## What you have to do:
The whole listing needs to be restated word for word.

-- Supplied data follows --

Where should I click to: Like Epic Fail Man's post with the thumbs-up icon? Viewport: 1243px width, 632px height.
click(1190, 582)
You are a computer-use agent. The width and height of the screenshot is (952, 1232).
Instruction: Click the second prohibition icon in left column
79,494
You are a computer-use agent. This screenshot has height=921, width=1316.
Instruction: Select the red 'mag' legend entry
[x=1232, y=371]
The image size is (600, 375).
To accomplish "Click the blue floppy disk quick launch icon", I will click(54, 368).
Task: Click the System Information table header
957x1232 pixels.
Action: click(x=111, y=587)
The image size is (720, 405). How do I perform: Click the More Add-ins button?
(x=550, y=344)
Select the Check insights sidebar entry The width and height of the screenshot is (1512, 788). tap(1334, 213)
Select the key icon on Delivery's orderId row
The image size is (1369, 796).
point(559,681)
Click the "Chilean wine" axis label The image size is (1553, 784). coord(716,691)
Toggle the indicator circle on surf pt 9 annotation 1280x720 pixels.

-- Supplied data concluded --

## Task solution:
Where should I click to: Like Epic Fail Man's post with the thumbs-up icon? Viewport: 1243px width, 632px height.
click(1190, 582)
You are a computer-use agent. The width and height of the screenshot is (952, 1232).
Instruction: Click the second prohibition icon in left column
79,494
You are a computer-use agent. This screenshot has height=921, width=1316.
Instruction: Select the red 'mag' legend entry
[x=1232, y=371]
The image size is (600, 375).
To accomplish "Click the blue floppy disk quick launch icon", I will click(54, 368).
Task: Click the System Information table header
957x1232 pixels.
Action: click(x=111, y=587)
The image size is (720, 405). How do I perform: Click the More Add-ins button?
(x=550, y=344)
Select the Check insights sidebar entry The width and height of the screenshot is (1512, 788). tap(1334, 213)
Select the key icon on Delivery's orderId row
The image size is (1369, 796).
point(559,681)
Click the "Chilean wine" axis label The image size is (1553, 784). coord(716,691)
Toggle the indicator circle on surf pt 9 annotation 1280x720 pixels.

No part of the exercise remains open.